『絵で見る英語』English Through Pictures

ずっと探していた英語の教本『絵で見る英語』(“English Through Pictures”  I. A. Richards / Chirtine Gibson)をやっと手に入れた。

初版は70年も前だからもう出版されてないと思い、そのイラストを思い出しながら苦労して幾つかの人称代名詞の教材を作ったが、実際に本物を手にしてみたら、まずまず当たらずとも遠からずのものができていた。しかし、やはり本物にはかなわない。

この本はシンプルであるが故に時代を越えて今まで使い続けられてきたと思う。今、あらためてそのイラストを見ても古さを感じない。もちろん、描かれた自動車の型は時代物だし、パソコンやスマートフォンは出てこない(かろうじてテレビとプッシュフォンは改訂版で追加されているが、、、)。イラスト一つ一つが実によく考えられていて無駄がないのに、ときにはユーモラスでさえある。

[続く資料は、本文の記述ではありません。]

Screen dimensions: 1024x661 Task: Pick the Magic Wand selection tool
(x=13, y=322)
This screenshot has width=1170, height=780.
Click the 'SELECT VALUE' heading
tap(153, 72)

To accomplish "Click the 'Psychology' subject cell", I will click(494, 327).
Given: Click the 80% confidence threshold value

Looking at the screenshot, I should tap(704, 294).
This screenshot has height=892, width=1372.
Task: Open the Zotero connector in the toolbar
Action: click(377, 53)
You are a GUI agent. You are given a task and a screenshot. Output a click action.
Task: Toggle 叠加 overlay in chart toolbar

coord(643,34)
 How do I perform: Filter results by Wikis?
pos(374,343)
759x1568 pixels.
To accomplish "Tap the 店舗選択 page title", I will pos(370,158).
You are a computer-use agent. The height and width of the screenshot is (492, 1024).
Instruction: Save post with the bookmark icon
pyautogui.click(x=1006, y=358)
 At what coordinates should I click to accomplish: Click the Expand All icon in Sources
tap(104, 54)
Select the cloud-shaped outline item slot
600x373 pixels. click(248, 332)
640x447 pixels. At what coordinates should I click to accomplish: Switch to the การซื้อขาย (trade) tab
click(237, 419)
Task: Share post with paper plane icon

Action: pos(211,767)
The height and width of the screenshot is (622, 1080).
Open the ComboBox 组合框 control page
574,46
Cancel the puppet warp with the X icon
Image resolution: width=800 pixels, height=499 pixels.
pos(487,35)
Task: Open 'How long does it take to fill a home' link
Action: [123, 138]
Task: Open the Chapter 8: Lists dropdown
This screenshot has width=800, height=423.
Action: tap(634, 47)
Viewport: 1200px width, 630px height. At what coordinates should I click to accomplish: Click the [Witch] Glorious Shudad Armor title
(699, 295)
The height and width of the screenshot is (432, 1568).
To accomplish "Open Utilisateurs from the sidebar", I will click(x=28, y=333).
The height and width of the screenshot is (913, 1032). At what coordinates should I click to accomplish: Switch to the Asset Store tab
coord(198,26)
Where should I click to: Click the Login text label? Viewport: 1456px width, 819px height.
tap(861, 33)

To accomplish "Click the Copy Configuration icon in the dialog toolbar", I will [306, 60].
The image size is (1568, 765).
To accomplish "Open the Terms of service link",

僕がAmerican Cultural Centerの図書館で初めてこの本を手にし、どうしても欲しくて丸善で買ったのは中学生のときだった。学習の方法は誰かに教えてもらわずとも、ページをめくってイラストを目で追えば使い方など自明のこと。そんなことは子どもでもわかる。ていうか、子どものほうが直感的な理解を好み、おせっかいな使い方の手ほどきなど却って邪魔だと感じるだろう。事実、僕はそうだった。

日本語版として出ている『絵で見る英語』には著者による「初心者への提案」という、学習方法を記した前書きより先に、片桐ユズルの「この本の使い方」という説明が付いている。これははっきり言って蛇足だ。著者によるシンプルな説明があるのに屋上屋を架して長々と余計な説明をするのは、学び手の思考を制限したり固定化して自由な学習をスポイルしかねない。

たった850語で英語に取り組むというミニマルな言語である”BASIC English”などとも縁の深い片桐ユズルともあろう人がそんなことも気づかなかたのだろうか。それとも大人はこの手の「能書き」や「取り説」を必要としているとでもいうのだろうか。少なくとも日本の出版社はそう考えたのだろう。それに片桐というネームバリューを利用しようとしたのだろう。

片桐の説明のキモは「イラストを真似る『身ぶり手ぶり』を恥ずかしがるな、そしてCDの音声を真似て口に出せ」ということだ。赤ん坊は周りの大人の身振りや言葉を真似て成長する。彼の説明はそれと同じで理にかなったことなんだけど、それを敢えて言われないとできないような頭の固まった大人たちには、ハナからこの本で独習することなど無理な話だ。

いくら大人らしく「説明を理解する能力」があっても、子どものような柔軟性と洞察力と積極性がなければ、このシンプルな『絵で見る英語』で使われているせっかくのイラストもメソッドも役にたたない。そんなことに言われて初めて気づくようではこの本の中に埋まっている宝を嗅ぎ当てて掘り起こすことなど不可能なのだ。